___ PROVIDED DATA ___
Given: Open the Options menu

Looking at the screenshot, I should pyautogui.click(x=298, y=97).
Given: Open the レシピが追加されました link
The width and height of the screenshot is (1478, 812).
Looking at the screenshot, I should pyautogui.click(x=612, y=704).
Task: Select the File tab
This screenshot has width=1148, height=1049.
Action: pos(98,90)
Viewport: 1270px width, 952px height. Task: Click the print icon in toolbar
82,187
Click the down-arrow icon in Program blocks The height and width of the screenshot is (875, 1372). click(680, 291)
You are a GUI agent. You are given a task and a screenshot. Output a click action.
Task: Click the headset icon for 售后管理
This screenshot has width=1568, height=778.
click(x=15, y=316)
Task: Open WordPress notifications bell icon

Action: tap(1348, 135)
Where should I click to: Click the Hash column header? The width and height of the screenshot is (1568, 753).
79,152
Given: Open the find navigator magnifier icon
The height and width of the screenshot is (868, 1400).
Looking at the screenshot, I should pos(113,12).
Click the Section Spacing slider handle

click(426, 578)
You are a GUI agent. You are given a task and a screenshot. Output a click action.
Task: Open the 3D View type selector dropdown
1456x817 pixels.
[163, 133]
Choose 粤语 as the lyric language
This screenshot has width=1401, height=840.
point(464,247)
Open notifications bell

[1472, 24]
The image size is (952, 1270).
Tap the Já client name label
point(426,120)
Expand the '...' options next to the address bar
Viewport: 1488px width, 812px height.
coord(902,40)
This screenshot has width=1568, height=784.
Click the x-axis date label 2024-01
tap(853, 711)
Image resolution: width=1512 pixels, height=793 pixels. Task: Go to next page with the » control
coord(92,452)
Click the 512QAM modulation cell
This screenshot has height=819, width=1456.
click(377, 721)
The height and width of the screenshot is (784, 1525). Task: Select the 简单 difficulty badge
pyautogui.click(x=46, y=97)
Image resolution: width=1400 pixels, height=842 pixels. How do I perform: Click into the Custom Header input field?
___
Reproduce the data above in full, with no line missing.

Given: Open the Options menu

Looking at the screenshot, I should pyautogui.click(x=298, y=97).
Given: Open the レシピが追加されました link
The width and height of the screenshot is (1478, 812).
Looking at the screenshot, I should pyautogui.click(x=612, y=704).
Task: Select the File tab
This screenshot has width=1148, height=1049.
Action: pos(98,90)
Viewport: 1270px width, 952px height. Task: Click the print icon in toolbar
82,187
Click the down-arrow icon in Program blocks The height and width of the screenshot is (875, 1372). click(680, 291)
You are a GUI agent. You are given a task and a screenshot. Output a click action.
Task: Click the headset icon for 售后管理
This screenshot has width=1568, height=778.
click(x=15, y=316)
Task: Open WordPress notifications bell icon

Action: tap(1348, 135)
Where should I click to: Click the Hash column header? The width and height of the screenshot is (1568, 753).
79,152
Given: Open the find navigator magnifier icon
The height and width of the screenshot is (868, 1400).
Looking at the screenshot, I should pos(113,12).
Click the Section Spacing slider handle

click(426, 578)
You are a GUI agent. You are given a task and a screenshot. Output a click action.
Task: Open the 3D View type selector dropdown
1456x817 pixels.
[163, 133]
Choose 粤语 as the lyric language
This screenshot has width=1401, height=840.
point(464,247)
Open notifications bell

[1472, 24]
The image size is (952, 1270).
Tap the Já client name label
point(426,120)
Expand the '...' options next to the address bar
Viewport: 1488px width, 812px height.
coord(902,40)
This screenshot has width=1568, height=784.
Click the x-axis date label 2024-01
tap(853, 711)
Image resolution: width=1512 pixels, height=793 pixels. Task: Go to next page with the » control
coord(92,452)
Click the 512QAM modulation cell
This screenshot has height=819, width=1456.
click(377, 721)
The height and width of the screenshot is (784, 1525). Task: Select the 简单 difficulty badge
pyautogui.click(x=46, y=97)
Image resolution: width=1400 pixels, height=842 pixels. How do I perform: Click into the Custom Header input field?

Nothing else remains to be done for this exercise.